All right, we have now marvelled long enough at the theory, time to get into coding.
Let's check it out
We will start with something simple and try to get a screenshot of Hacker News in our first example. Before we can jump right into coding and making our browser do our bidding, we first need to make sure we have the right environment and all the necessary tools.
As for the browser, the library we are going to use (spoiler, Selenium) actually supports a number of different browsers, though for our examples here we will focus on Chrome, but it should be easy to just switch the driver for a different browser engine.
So without further ado, here the list of packages you will need to run our code examples.
Prerequisites
- a recent JDK , version 8 or higher
- the latest version of Google Chrome
- a ChromeDriver binary matching your Chrome version
- the Selenium library
The setup
A screenshot, we said, right? But to make things a tad more interesting, it will be a screenshot with a twist. It will be an "authenticated" screenshot, so we will need to have a username and password and provide those to the sign-in dialogue.
For starters, we need to get an instance of a WebDriver
object (as we are using Chrome, this will be ChromeDriver
for the implementation), in order to be able to access the browser in the first place. We can achieve this relatively easily by specifying the path to our ChromeDriver binary in the webdriver.chrome.driver
system property and instantiating a ChromeDriver
class with a couple of options.
// Initialise ChromeDriver
String chromeDriverPath = "/Path/To/Chromedriver" ;
System.setProperty("webdriver.chrome.driver", chromeDriverPath);
ChromeOptions options = new ChromeOptions();
options.addArguments("--headless", "--window-size=1920,1200","--ignore-certificate-errors");
WebDriver driver = new ChromeDriver(options);
As for Chrome, ChromeDriver should automatically find its installation directory, but if you prefer a custom path, you can set it via ChromeOptions.setBinary
.
options.setBinary("/Path/to/specific/version/of/Google Chrome");
💡 A full list of all ChromeDriver options can be found here .
The screenshot
Now, we are ready to get our screenshot. All we need to do is
- get the login page
- populate the username and password field with the correct values
- click the login button
- check if authentication worked
- get our well-deserved screenshot - PROFIT 💰
As we have already covered these steps in a previous article, we will simply provide the full code.
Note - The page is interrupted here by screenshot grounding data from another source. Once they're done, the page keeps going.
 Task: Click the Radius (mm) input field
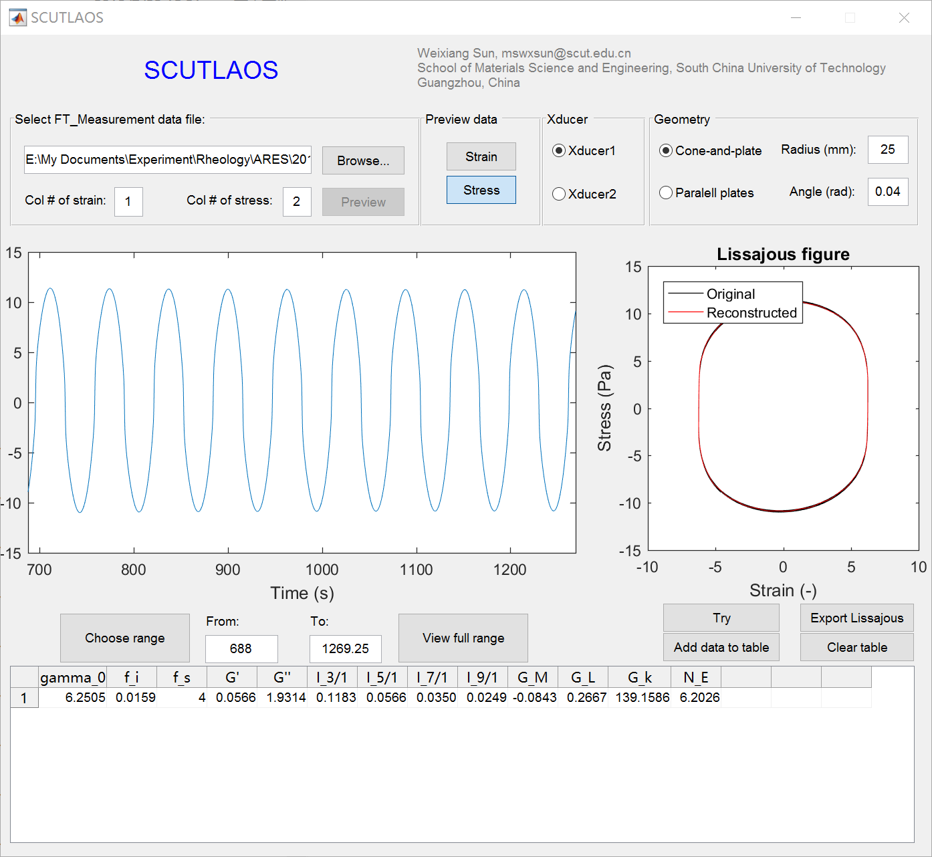pyautogui.click(x=887, y=150)
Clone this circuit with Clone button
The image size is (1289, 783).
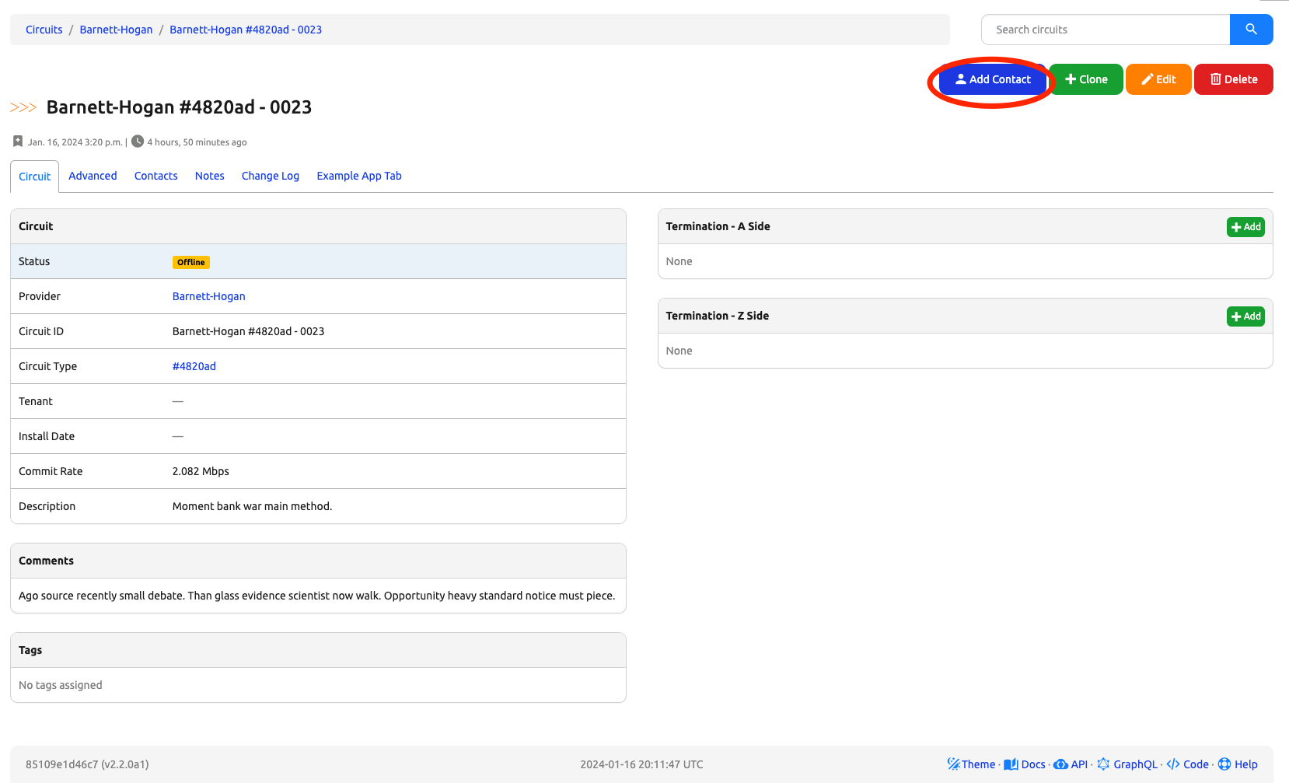(x=1086, y=79)
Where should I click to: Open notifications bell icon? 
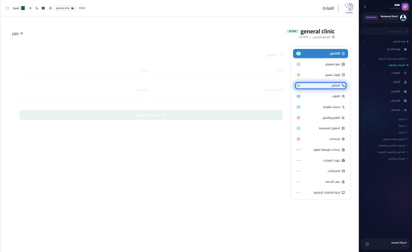click(50, 8)
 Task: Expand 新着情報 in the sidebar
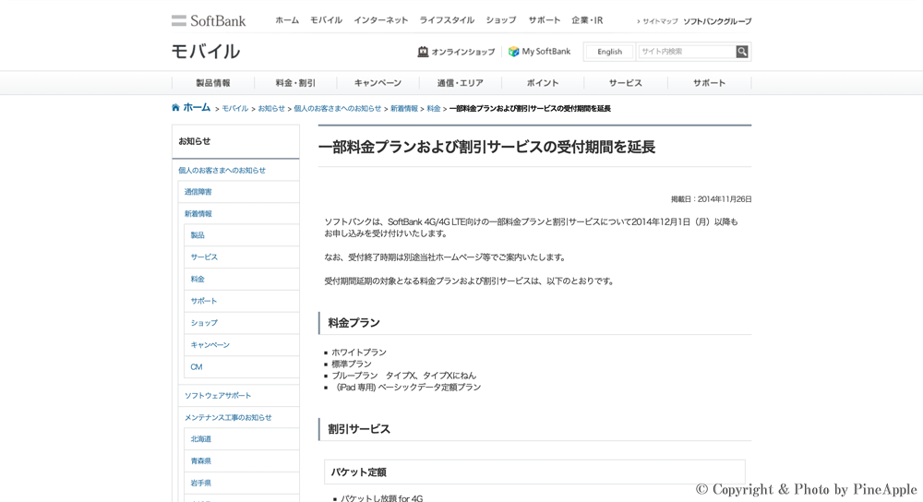(198, 214)
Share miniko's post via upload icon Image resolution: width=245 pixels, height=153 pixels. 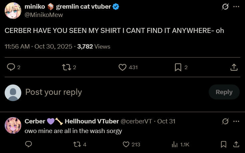tap(234, 68)
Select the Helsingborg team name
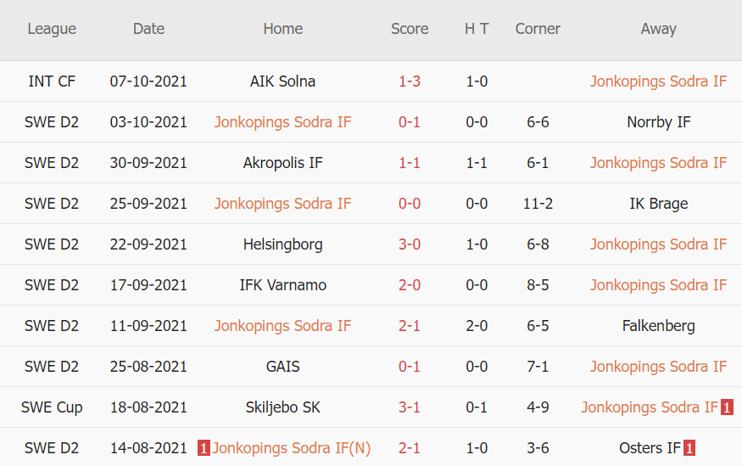 tap(282, 244)
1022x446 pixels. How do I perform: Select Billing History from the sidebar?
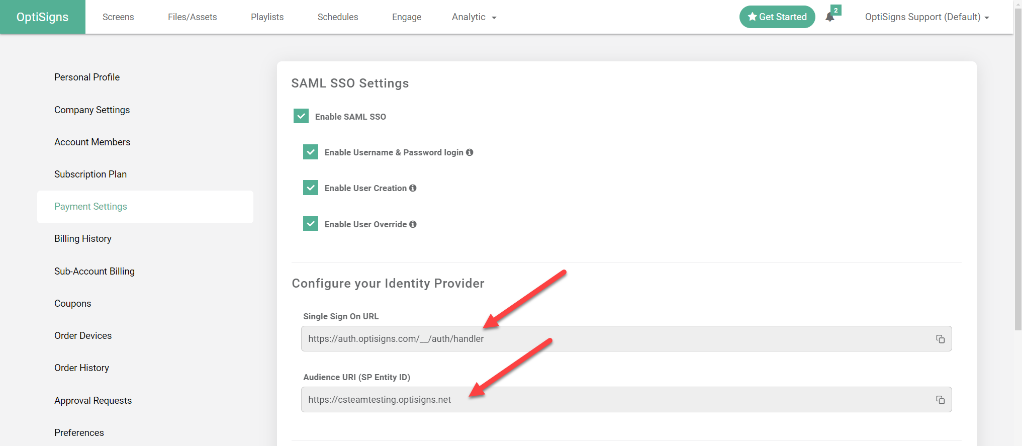(x=83, y=239)
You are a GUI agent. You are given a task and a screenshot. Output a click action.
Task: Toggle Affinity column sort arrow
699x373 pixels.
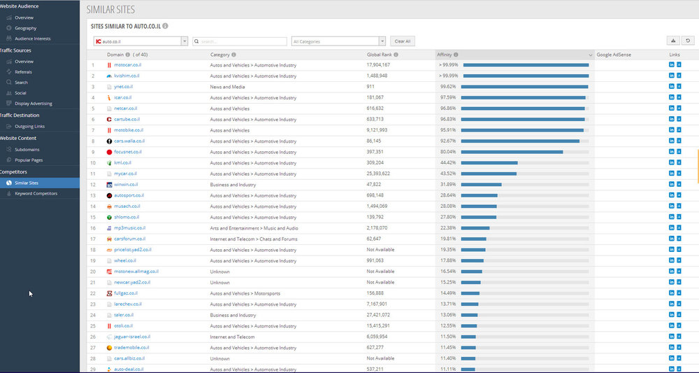tap(590, 55)
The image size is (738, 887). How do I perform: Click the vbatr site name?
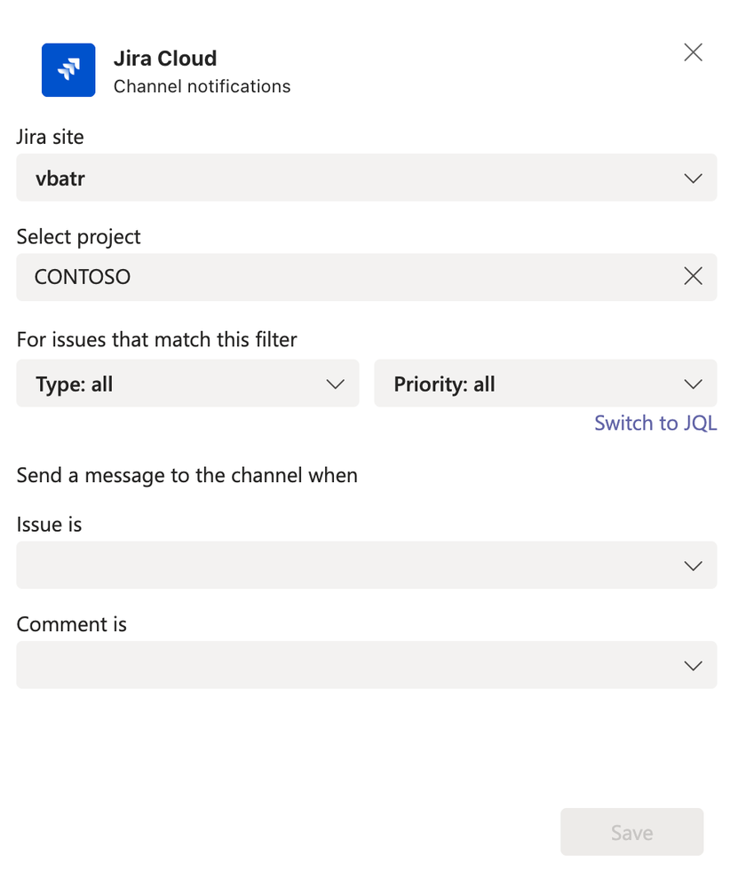click(60, 178)
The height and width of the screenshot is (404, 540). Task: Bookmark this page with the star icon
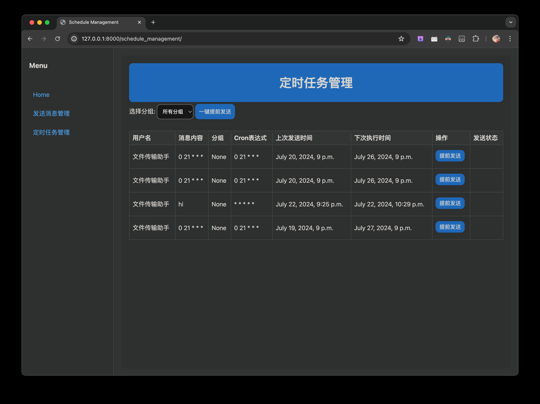[x=401, y=39]
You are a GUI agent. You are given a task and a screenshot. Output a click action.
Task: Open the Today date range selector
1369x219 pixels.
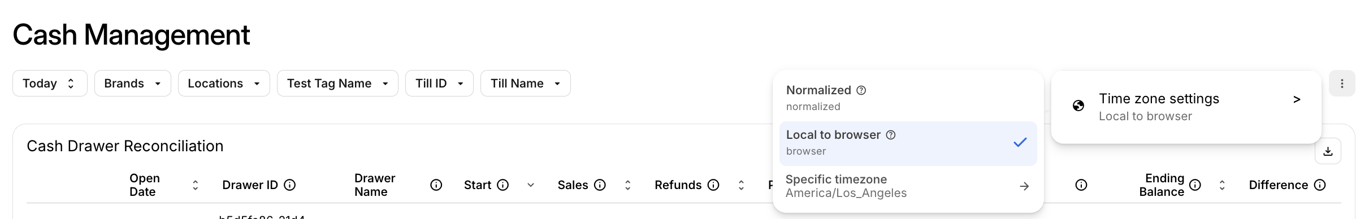coord(50,84)

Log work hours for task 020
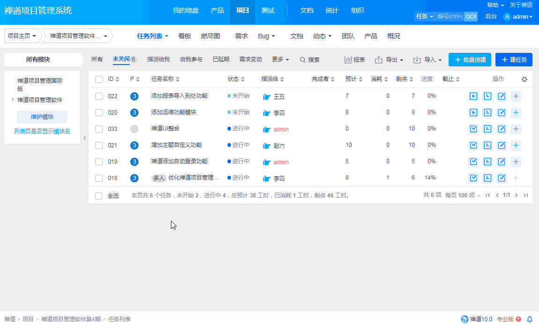coord(487,113)
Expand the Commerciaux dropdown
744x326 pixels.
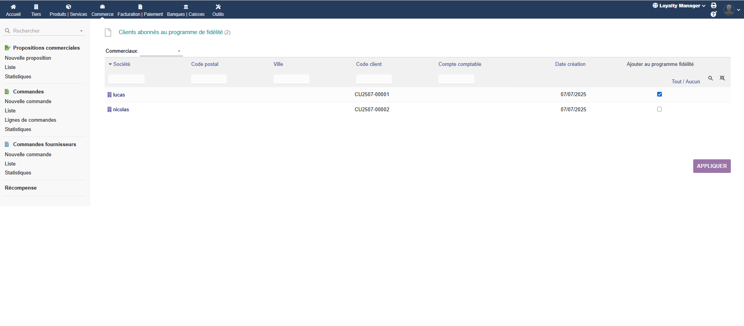[x=161, y=51]
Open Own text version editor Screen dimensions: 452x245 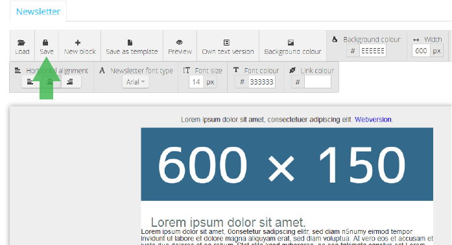click(x=228, y=46)
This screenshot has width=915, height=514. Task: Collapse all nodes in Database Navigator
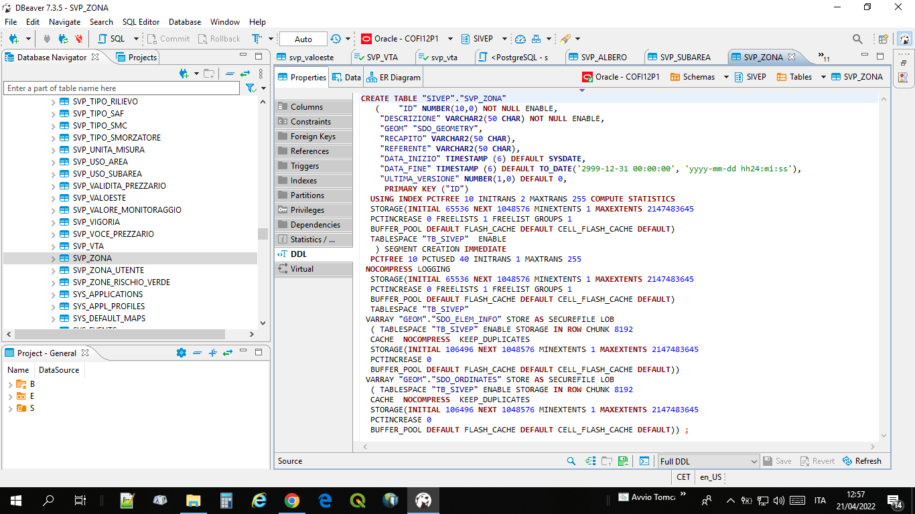(229, 74)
public class ChromeHeadlessTest {
private static String userName = "";
private static String password = "";
public static void main(String[] args) throws IOException {
String chromeDriverPath = "/your/chromedriver/path";
System.setProperty("webdriver.chrome.driver", chromeDriverPath);
ChromeOptions options = new ChromeOptions();
options.addArguments("--headless", "--window-size=1920,1200","--ignore-certificate-errors", "--silent");
WebDriver driver = new ChromeDriver(options);
// Get the login page
driver.get("https://news.ycombinator.com/login?goto=news");
// Search for username / password input and fill the inputs
driver.findElement(By.xpath("//input[@name='acct']")).sendKeys(userName);
driver.findElement(By.xpath("//input[@type='password']")).sendKeys(password);
// Locate the login button and click on it
driver.findElement(By.xpath("//input[@value='login']")).click();
if (driver.getCurrentUrl().equals("https://news.ycombinator.com/login")) {
System.out.println("Incorrect credentials");
driver.quit();
System.exit(1);
}
System.out.println("Successfully logged in");
// Take a screenshot of the current page
File screenshot = ((TakesScreenshot) driver).getScreenshotAs(OutputType.FILE);
FileUtils.copyFile(screenshot, new File("screenshot.png"));
// Logout
driver.findElement(By.id("logout")).click();
driver.quit();
}
}
Voilà , that should be it. Once you compile and run that code, you should have a file called screenshot.png
in your working directory, with a gorgeous screenshot of the Hacker News homepage, including your username and a logout link.
What else?
Getting a live screenshot from your browser is great, but do you know what's even better? Interacting with the website.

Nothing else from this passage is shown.